------ RECORDS SUPPLIED

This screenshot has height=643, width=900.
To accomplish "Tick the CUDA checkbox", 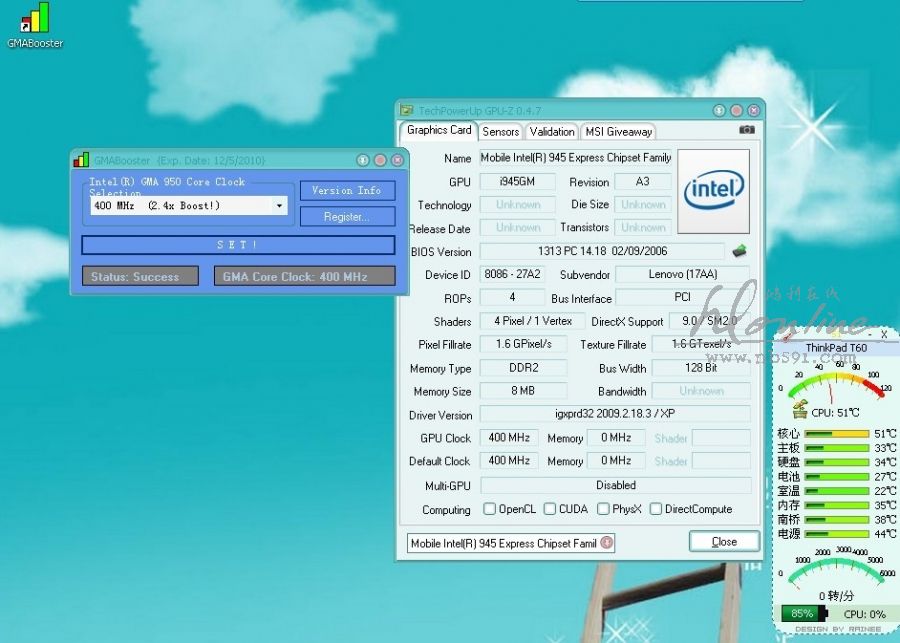I will 550,509.
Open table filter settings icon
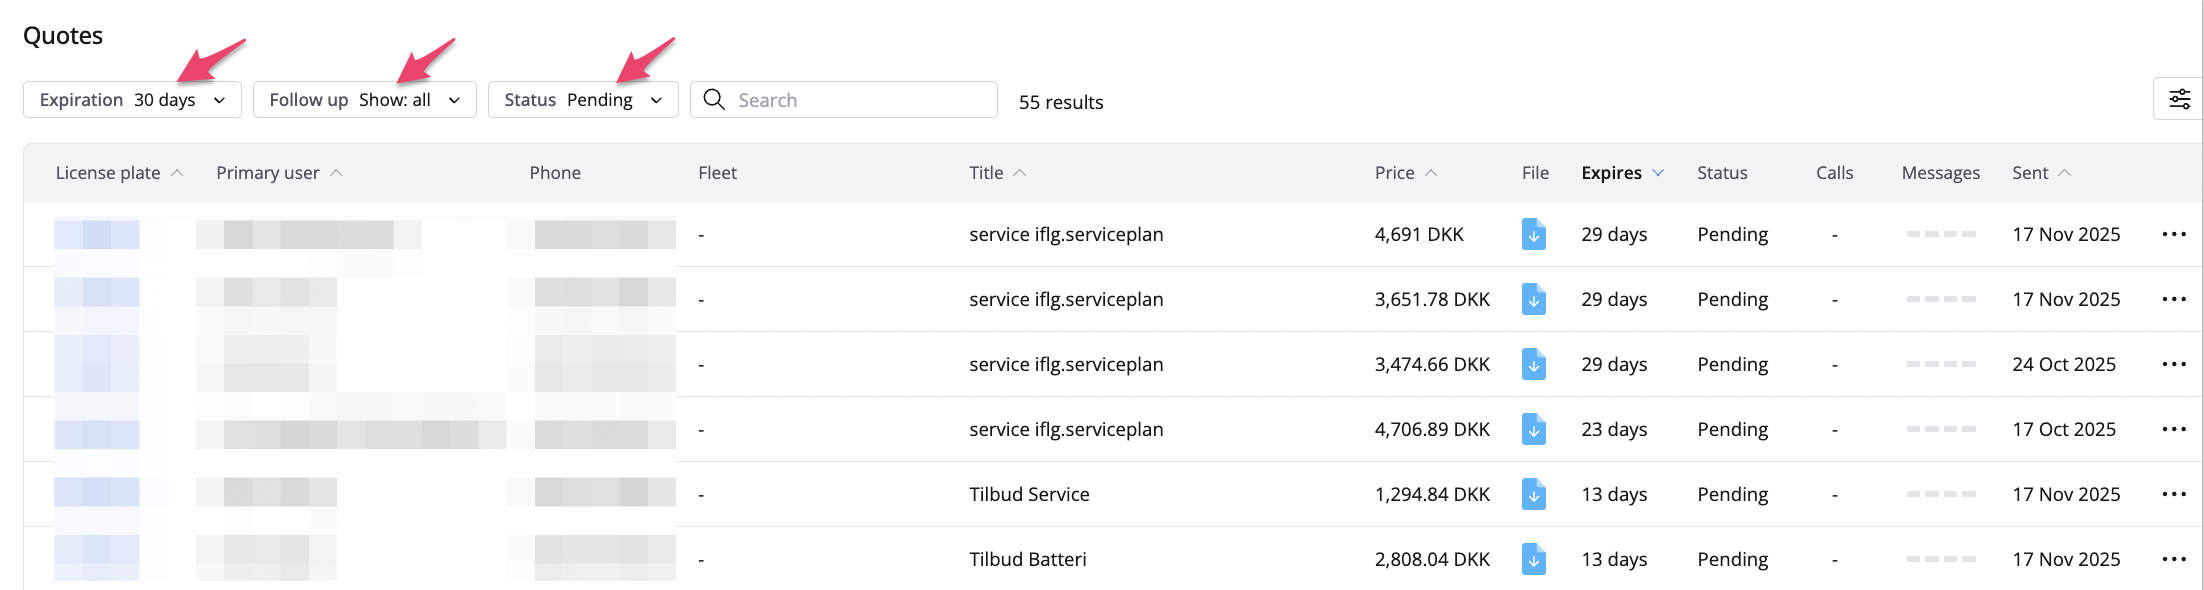Screen dimensions: 2204x590 point(2179,99)
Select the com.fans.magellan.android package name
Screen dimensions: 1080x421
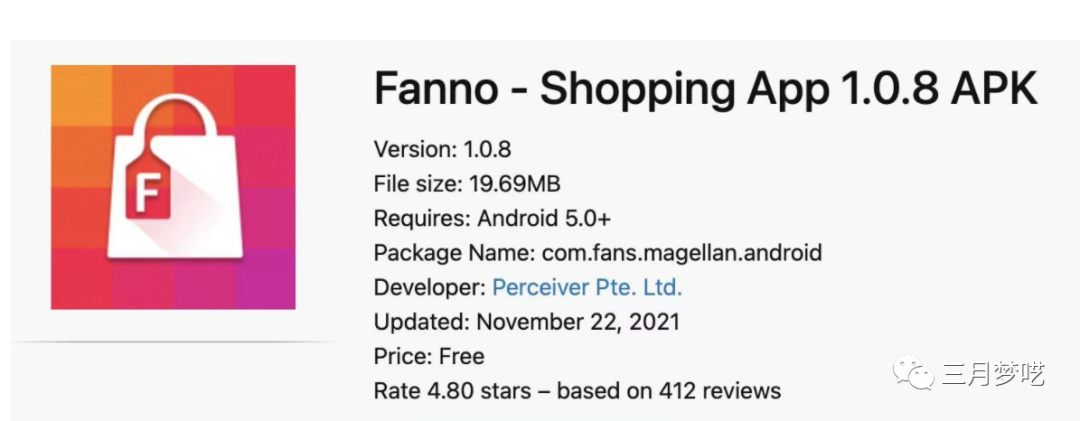(682, 253)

------------

**INSTRUCTIONS FOR THE TASK**
Within the entries above, the lines from the one with "Open table filter settings icon" through the final line are to be printed exactly, with the pictures removed.

**YOUR RESPONSE**
Open table filter settings icon
Screen dimensions: 2204x590 point(2179,99)
Select the com.fans.magellan.android package name
Screen dimensions: 1080x421
(682, 253)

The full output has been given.